*** Opening DATA FOR ANALYSIS ***

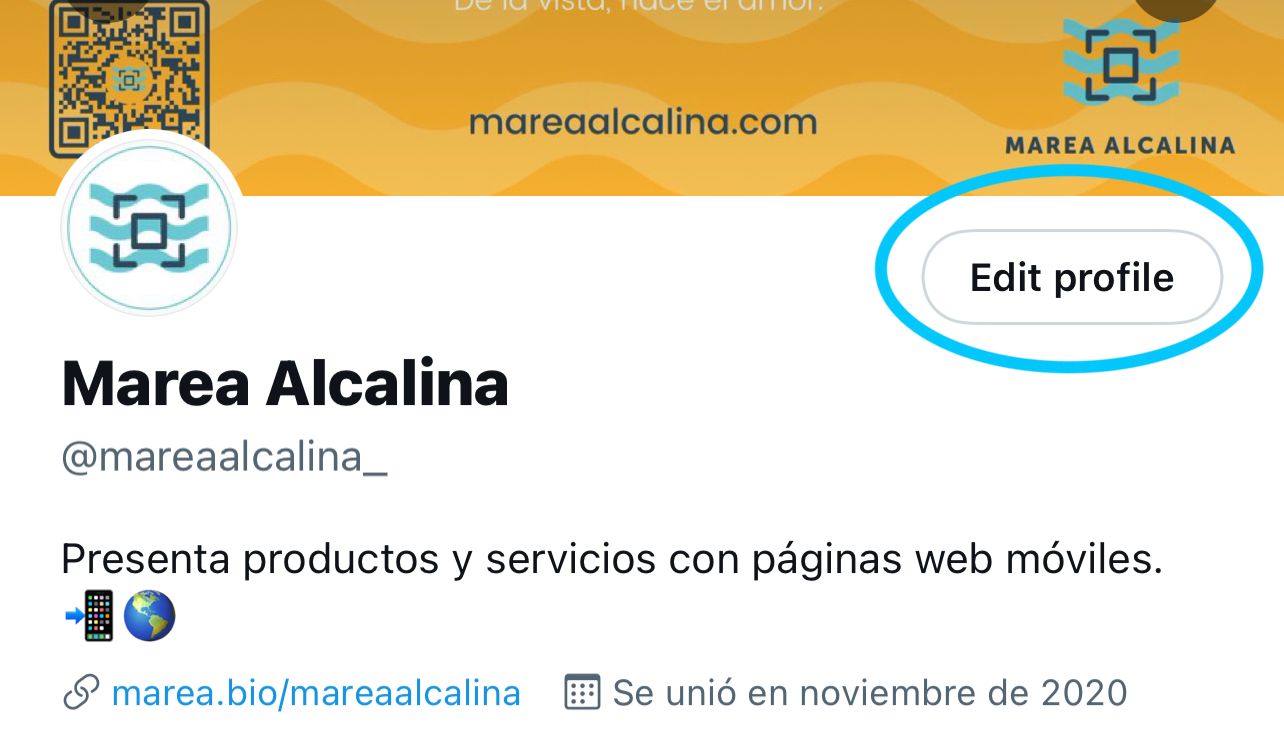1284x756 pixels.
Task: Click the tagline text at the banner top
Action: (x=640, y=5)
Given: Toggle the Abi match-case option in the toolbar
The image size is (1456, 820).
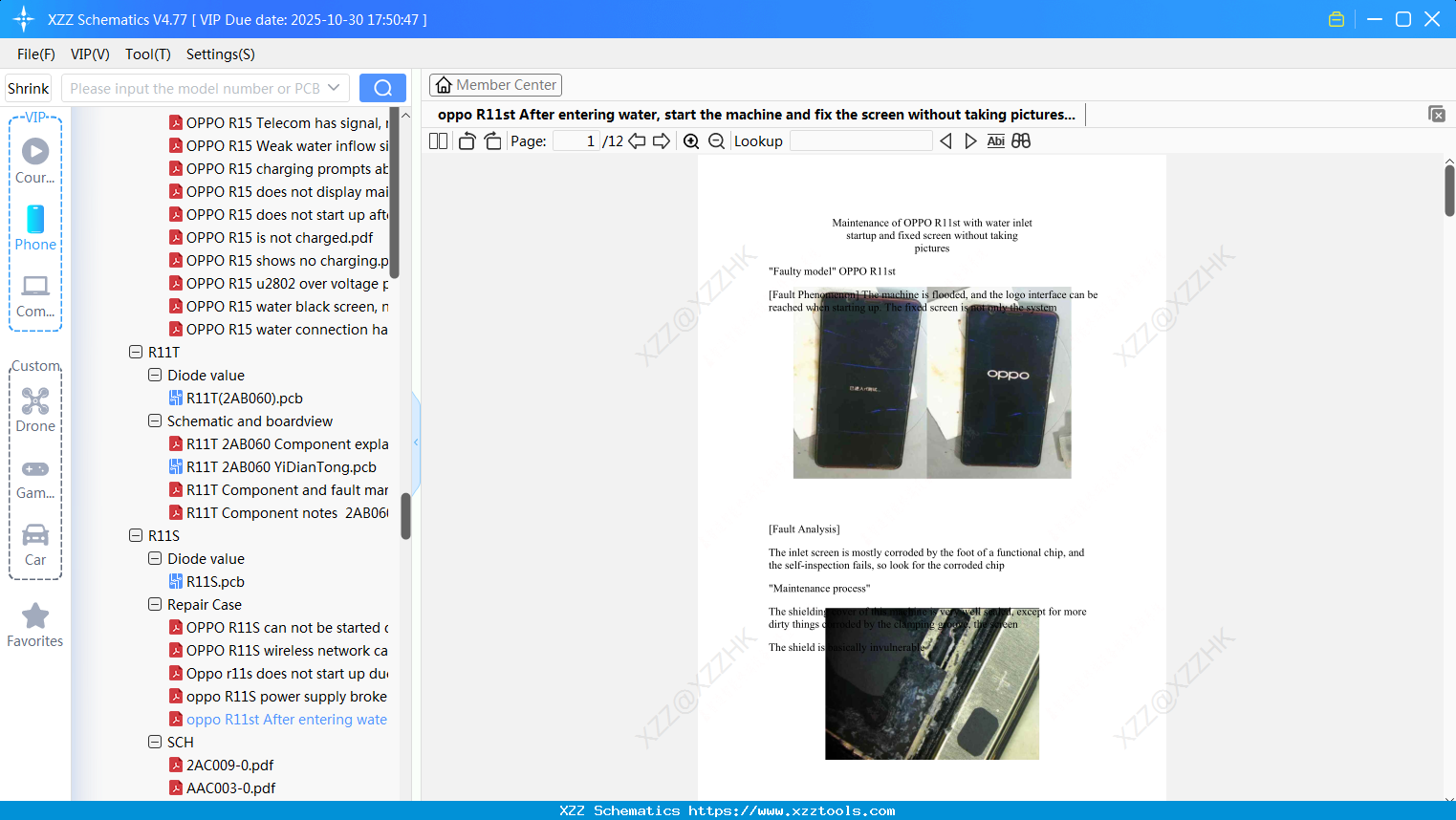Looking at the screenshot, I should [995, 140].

*** Closing DATA FOR ANALYSIS ***
*** Opening DATA FOR ANALYSIS ***

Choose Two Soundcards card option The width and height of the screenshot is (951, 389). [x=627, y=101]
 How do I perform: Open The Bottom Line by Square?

*** Closing DATA FOR ANALYSIS ***
*** Opening DATA FOR ANALYSIS ***

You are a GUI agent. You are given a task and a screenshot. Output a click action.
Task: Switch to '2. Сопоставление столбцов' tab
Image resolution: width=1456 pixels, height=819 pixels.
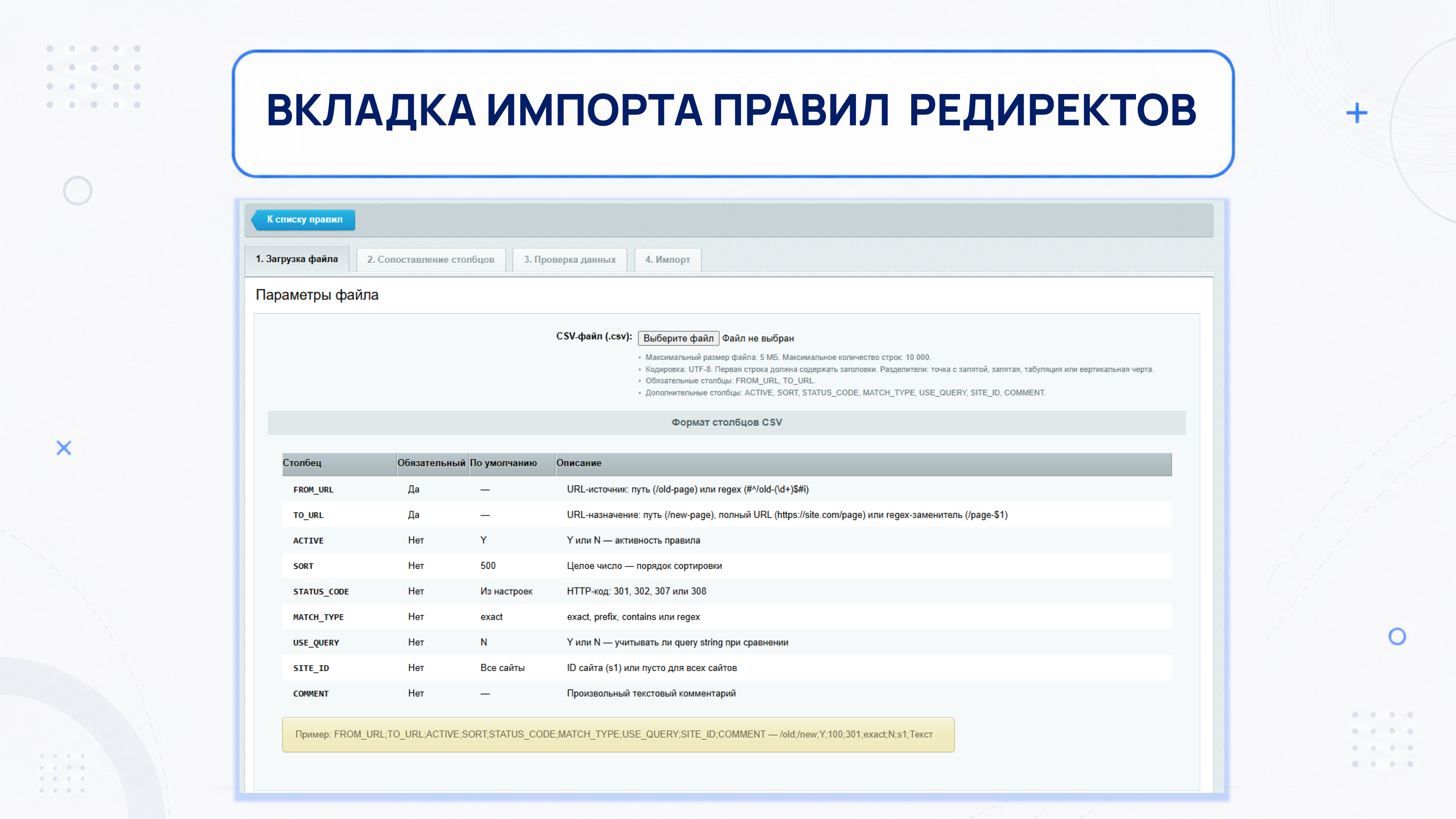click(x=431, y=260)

*** Closing DATA FOR ANALYSIS ***

▶ [YOUR ASSIGNMENT] Scan the records for the string "option" and show every line that contains it.

▶ [SOLUTION BELOW]
Given: Toggle the Abi match-case option in the toolbar
Choose Two Soundcards card option The width and height of the screenshot is (951, 389). [x=627, y=101]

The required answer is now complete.